Se hoje ainda chorei, foi por me lembrar de como eu era menino com todas aquelas crenças. De como era tolo. E de como acreditei em tanta coisa sem saber por onde começar a fazer. E Mercedes Sosa era a voz desse meu espírito de menino que se via diante da figura de Deus, alumbrado. E deu vontade, ao ouvi-la de novo, de sentir as coisas que já senti, os idealismos nos quais acreditei. Mesmo sabendo dos riscos, mesmo sem ser sábio competente. Busquei me rever na infância ideológica (ainda sou adolescente nisso). Saber como era, por que motivos eu já fui tão infantil quanto a essas questões. E consegui ver só um pouquinho. E ri. E chorei por ver que tudo me era tão fácil de acreditar. Agora, vejo como mudei. Que muitas dessas crenças se abalaram, se transformaram, mas não se perderam: migraram para sonhos menores, porém não menos grandes. Mas eu me perdôo, eu já fui jovem.

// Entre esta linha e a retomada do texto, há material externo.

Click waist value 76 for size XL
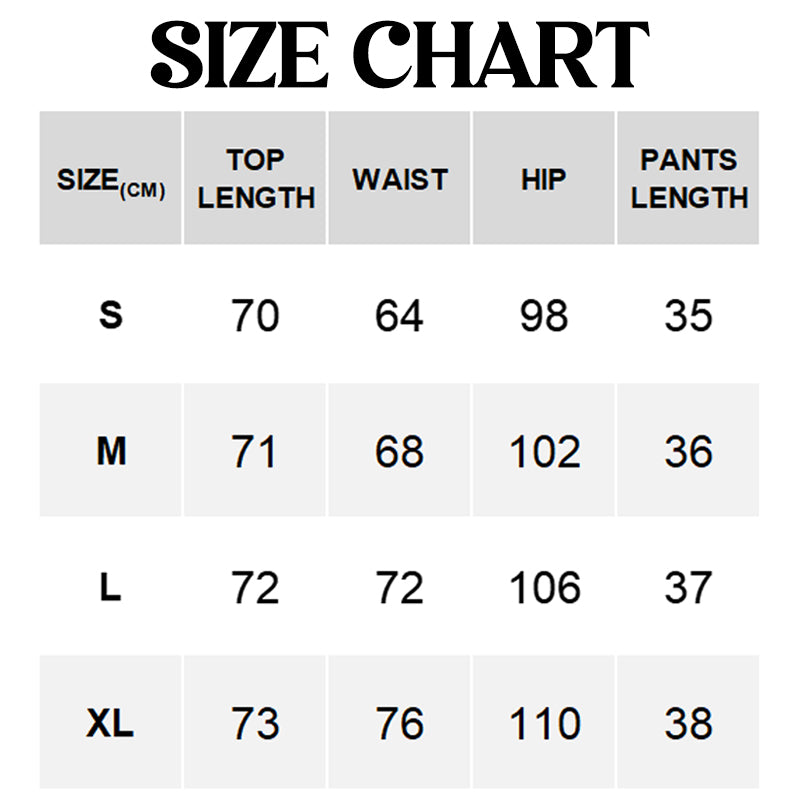Viewport: 800px width, 800px height. tap(400, 724)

Hoje, eu acho que voltei aos meus 17...

Adeus, Mercedes!

sexta-feira, 2 de outubro de 2009

Lula é pelo Rio

Eu bolei de rir, mas não deixei de achar uma coisa muito bonita todas as reações dos brasileiros, sobretudo do presidente Lula, na cerimônia de eleição da cidade-sede dos Jogos Olímpicos de 2016. "Populismo", dirão uns sobre as lágrimas de Lula, ou sobre toda a quebra de protocolo que ele propiciou diante do presidente do COI, Jacques Rogge, e de toda a imprensa internacional. Aliás, esse foi o destaque de todos os grandes jornais do mundo: o choro de Lula. Incrível como até esse momento nenhum dos portais de notícias da Folha online ou da Veja sequer mencionou toda a carga de emoção que a comissão brasileira investiu na sua apresentação ou das lágrimas de felicidade engasgadas do presidente quando este assinou o contrato junto com o governador do Estado do Rio de Janeiro e com o prefeito da cidade vencedora. No portal da Veja, mais absurdo ainda, nem o nome de Lula, nem imagem sua estão lá.

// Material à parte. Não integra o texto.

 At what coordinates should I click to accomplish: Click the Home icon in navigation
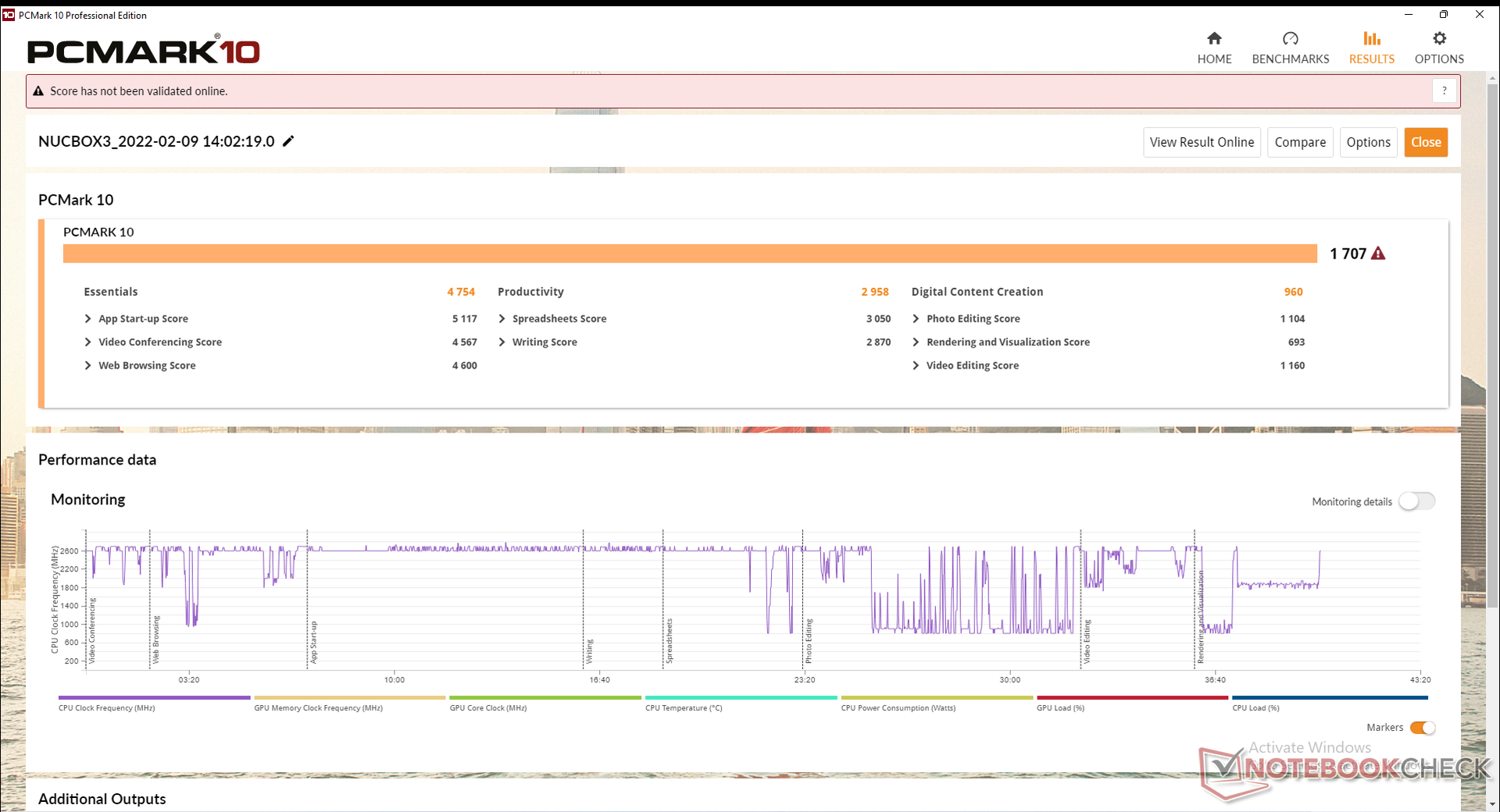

Não estou afirmando que foi Lula que venceu. Ele mesmo disse que não. E de fato, não foi. Houve um aparato gigantesco muito bem montato pela comissão brasileira e exibido para todos e que possibilitou a confiança no Rio pelos votantes. Mas dá pra dizer que houve uma particularidade nessa comissão. E se dá pra falar em algo tipicamente brasileiro, sem dúvida é esse jeito passional de lidar com uma disputa e da maneira como se manifesta a alegria na vitória. Correm as notícias de que o discurso de Lula foi decisivo para a escolha pelo fator emotivo, apelativo. Para ajudar na decisão, valeu até fazer o sinal-da-cruz. Mas o que esperar de um chefe de Estado que pulou feito moleque quando da divulgação do resultado? Ali eu me senti feliz junto com Lula. E acho que muitos outros também. No portal do Terra, o jornalista que assina essa matéria só deu destaque aos arroubos de emoção e de brincadeiras do presidente, capaz de dizer que no Japão você cumprimenta um primeiro-ministro pela manhã e outro pela tarde, tamanha a mudança que eles têm por lá.

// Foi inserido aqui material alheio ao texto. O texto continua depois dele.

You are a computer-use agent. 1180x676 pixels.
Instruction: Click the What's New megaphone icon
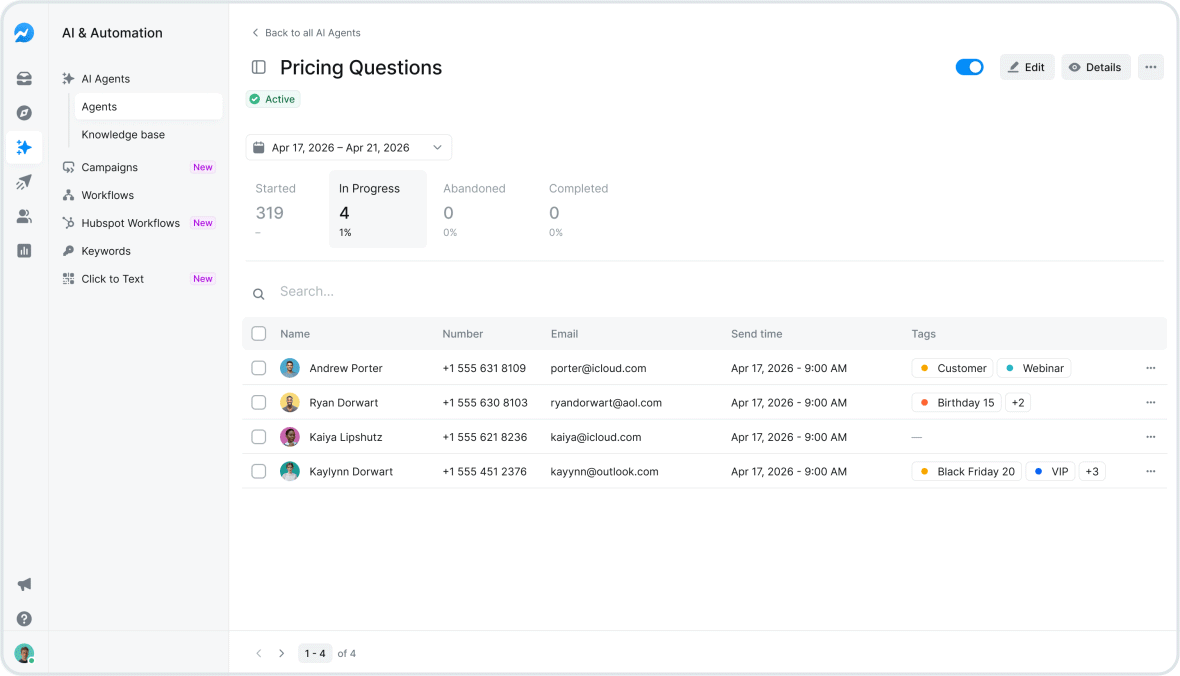pos(24,584)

Muitos são os que dizem que essa vitória era mais que esperada, que não há novidade na escolha. Mas esses que não se assustam, não se emocionam. Acham que essa espirituosidade brasileira é coisa de gente acanalhada. Preferem usar a emoção de forma mais contida, demonstrada com mais sinceridade só para saudar outro cidadão na rua com um vibrante vive la France, como faziam muitos no fim do século XIX no Rio de Machado de Assis, como fez Fernando Henrique Cardoso em 2001, na Assembléia Nacional Francesa. Mas depois de hoje, assistindo à comemoração dos cariocas na praia, eu acho que alguma coisa pode mudar.

Excurso: no blogue de Reinaldo Azevedo, acho que ele deixou passar um comentário meu. Talvez ele não tenha entendido a ironia quando detectei tanto na postagem quanto nos comentários da maioria dos leitores aquela chaga que tanto prostra os brasileiros: o Complexo de Vira-lata.